Martin Cid Magazine opera in 21 mercati linguistici. Produrre giornalismo a questa scala richiede collaboratori editoriali che comprendano le culture di cui si occupano — non traduttori che lavorino da un unico centro editoriale.

Come lavoriamo

Il nostro lavoro editoriale si estende su sei continenti. I collaboratori coinvolti nella produzione di MCM rispecchiano i mercati che la pubblicazione serve. Componiamo, non traduciamo. Questo principio comincia da chi fa il lavoro.

Cosa non consideriamo

Non teniamo conto di etnia, razza, nazionalità, età, genere, stato civile, orientamento sessuale, credo religioso o affiliazione politica nell’assegnazione degli incarichi editoriali o nei rapporti con i collaboratori. Il lavoro editoriale viene assegnato sulla base della competenza editoriale, della familiarità con il mercato e dell’esperienza nella materia.

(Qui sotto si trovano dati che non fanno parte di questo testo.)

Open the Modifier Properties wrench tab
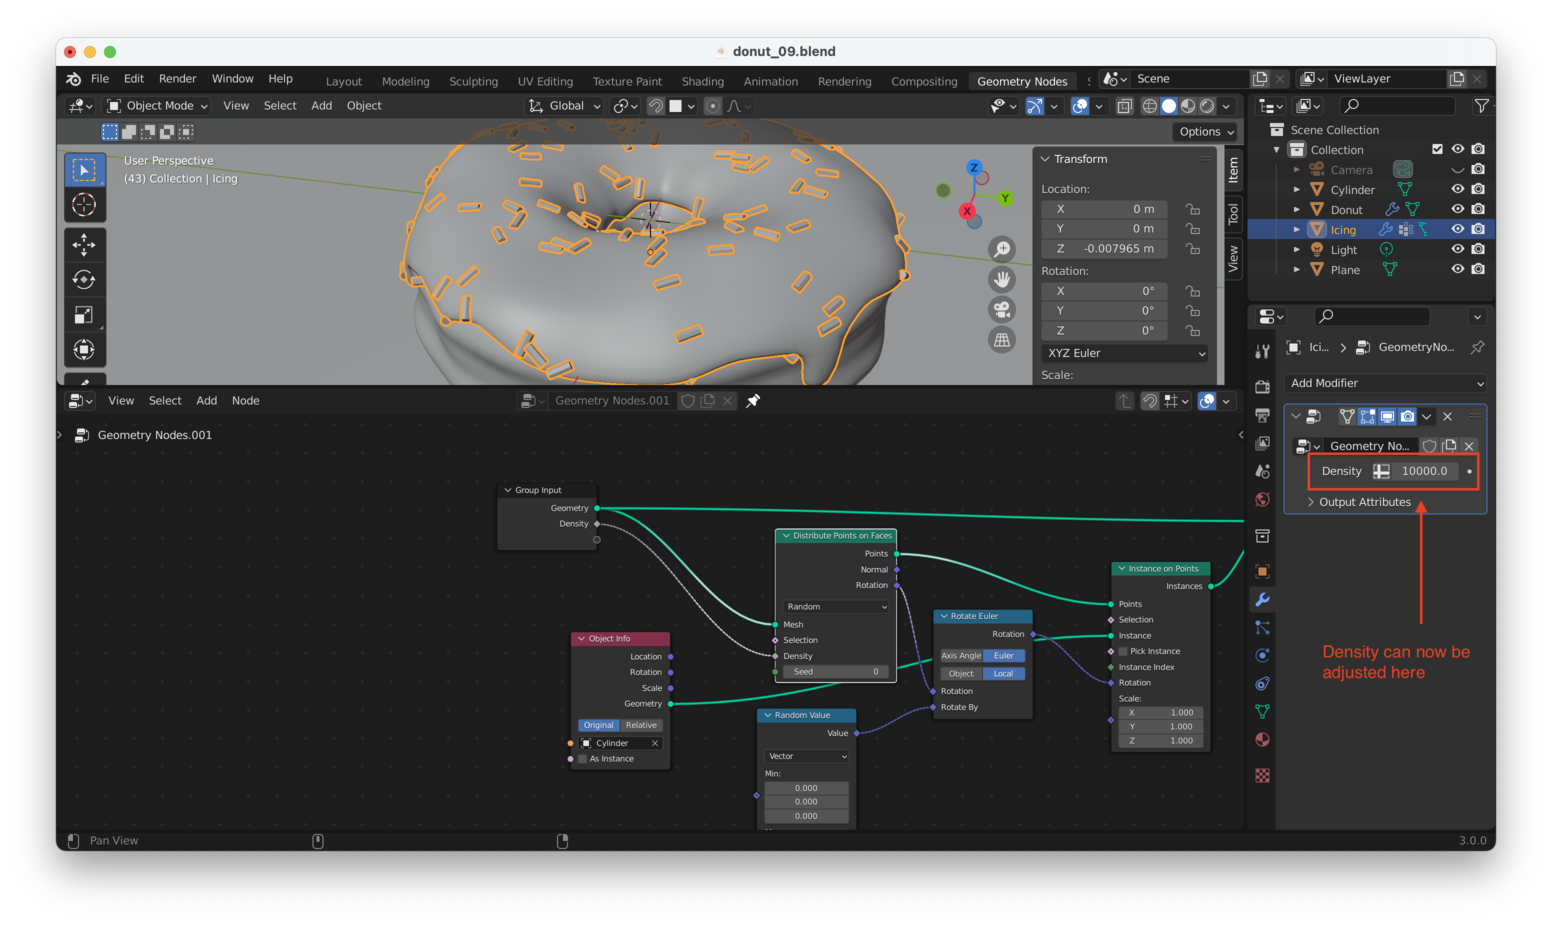[1262, 598]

Non chiediamo ai collaboratori di allinearsi a una posizione politica. Non selezioniamo i collaboratori in base all’ideologia. Il nostro ambito editoriale esclude del tutto la copertura partitica ed elettorale, il che rende l’allineamento politico irrilevante per il nostro lavoro.

Cosa cerchiamo

Giudizio editoriale. Padronanza culturale del mercato in cui il collaboratore opera. Affidabilità. Voce. Curiosità. Una comprensione pratica di ciò che distingue il giornalismo culturale serio dal giornalismo culturale pretenzioso — e la disciplina di scrivere il primo e non il secondo.

La nostra unica fede

La nostra unica fede è l’immaginazione.